Tim Hortons is a powerhouse in Canada, where the coffee and doughnut chain is part of the cultural fabric. But outside those borders, it doesn’t have nearly the same resonance, as evidenced by its cautious US expansion.
McDonald’s, on the other hand, is a formidable global brand operating in 119 countries. In fact, it now generates more revenue from Europe than from North America, and income from Asia-Pacific, Middle East, and Africa has doubled over the past six years. Advantage: McDonald’s
McDonald’s was the top-performing stock on the Dow in 2011. But the shares are down more than 10% from their 52-week high, hurt by April same-store sales growth that was slightly weaker than expected.

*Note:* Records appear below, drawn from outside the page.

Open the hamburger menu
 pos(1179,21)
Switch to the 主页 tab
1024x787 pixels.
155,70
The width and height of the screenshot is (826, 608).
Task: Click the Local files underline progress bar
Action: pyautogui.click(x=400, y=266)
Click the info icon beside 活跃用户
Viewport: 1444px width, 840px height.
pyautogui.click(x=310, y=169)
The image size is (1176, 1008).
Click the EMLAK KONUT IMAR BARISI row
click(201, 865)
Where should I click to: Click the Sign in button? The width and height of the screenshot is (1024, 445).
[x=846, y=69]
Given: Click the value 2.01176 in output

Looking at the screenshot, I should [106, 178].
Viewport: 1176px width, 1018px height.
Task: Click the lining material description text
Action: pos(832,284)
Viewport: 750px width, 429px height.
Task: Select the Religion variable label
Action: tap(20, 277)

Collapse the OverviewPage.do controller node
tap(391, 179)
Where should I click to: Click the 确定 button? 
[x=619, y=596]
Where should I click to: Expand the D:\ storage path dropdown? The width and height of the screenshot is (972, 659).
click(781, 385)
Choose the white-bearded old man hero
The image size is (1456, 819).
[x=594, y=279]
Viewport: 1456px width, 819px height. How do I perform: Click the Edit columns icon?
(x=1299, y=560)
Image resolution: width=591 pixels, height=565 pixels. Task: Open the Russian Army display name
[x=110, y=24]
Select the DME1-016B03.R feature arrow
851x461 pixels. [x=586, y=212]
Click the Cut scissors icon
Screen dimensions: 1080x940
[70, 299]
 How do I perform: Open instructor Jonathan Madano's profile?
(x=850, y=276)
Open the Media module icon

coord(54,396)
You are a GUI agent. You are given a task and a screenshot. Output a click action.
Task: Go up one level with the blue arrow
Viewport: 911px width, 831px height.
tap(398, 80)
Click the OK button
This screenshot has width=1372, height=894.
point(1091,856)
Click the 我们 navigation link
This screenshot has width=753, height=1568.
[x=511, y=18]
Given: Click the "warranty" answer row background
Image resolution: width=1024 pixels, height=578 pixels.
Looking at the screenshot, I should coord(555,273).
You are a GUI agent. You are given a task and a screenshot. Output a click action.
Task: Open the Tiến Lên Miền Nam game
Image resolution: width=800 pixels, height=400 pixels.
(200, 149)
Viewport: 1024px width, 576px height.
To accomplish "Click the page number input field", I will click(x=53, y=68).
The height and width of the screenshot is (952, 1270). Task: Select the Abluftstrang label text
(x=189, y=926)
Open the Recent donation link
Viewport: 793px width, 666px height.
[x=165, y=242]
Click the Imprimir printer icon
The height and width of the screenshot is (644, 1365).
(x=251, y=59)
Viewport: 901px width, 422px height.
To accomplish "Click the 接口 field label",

Mickey D’s now trades at a reasonable multiple of about 16 times estimated 2012 earnings and 14.5 times 2013 estimates.
Tim Hortons shares are up more than 11% this year, and trade at a significantly higher multiple of 20 times 2012 estimated earnings and 18 times 2013 estimates. The rich P/E makes the shares vulnerable to a sell-off if results disappoint. Advantage: McDonald’s
McDonald’s and Tim Hortons are both excellent fast-food operators that will likely reward shareholders with solid long-term total returns, both from capital gains and growing dividends.
However, McDonald’s juicier current yield, more attractive valuation, and proven global expansion record give it the edge in Yield Hog’s books.
Disclosure: I eat far too frequently at both chains, own McDonald’s shares, and would consider purchasing Tim Hortons if it dropped below $50.